Rafaela es de Concordia, pero llegó al pueblo a los 18 años. Estudiaba derecho “con ayuda de un padrino del corazón, una persona renombrada, un empresario poderoso”, que la ayudó a recibirse en una sede que la Universidad Católica de Salta tiene en Colón, a 18 kilómetros de Wheelwright. Para solventarse otros gastos, hacía las changas que consiguiera, desde delivery de pizzas hasta ser canillita. “Menos dedicarme a la prostitución, hice de todo.” En 2006, cuando todo eso pasaba, Cristina llegaba al pueblo. “Yo era cajera en el Eki y ella iba todos los días a comprar yogur, así nos conocimos.
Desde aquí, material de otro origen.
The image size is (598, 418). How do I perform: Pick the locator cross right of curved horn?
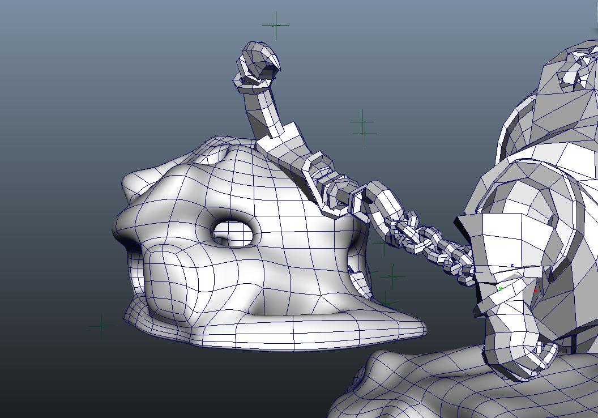(x=362, y=127)
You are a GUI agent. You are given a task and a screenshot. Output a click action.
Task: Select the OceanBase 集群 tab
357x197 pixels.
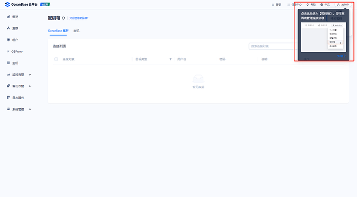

Mucho después me contó que el yogur le ataca el hígado, pero iba para verme.” Casi dos meses estuvieron así, hasta que una pasó su teléfono a la otra, se llamaron, salieron. “En un mes, por Dios te lo juro, éramos novias, y ya empezamos a tener la idea de vivir juntas.” Y que invoque a Dios no es un formalismo, porque Cristina, que es evangélica y “muy creyente”, llevó a Rafaela a comprender lo que es una perspectiva espiritual de la vida, aun cuando ella misma no adhiera a una religión en particular. “Ella tiene ese amor por Dios que solamente ves en las personas con una fe hermosa y ciega. Sin ser fanática, cree que en todas las cosas lindas que te pasan está Dios de por medio.”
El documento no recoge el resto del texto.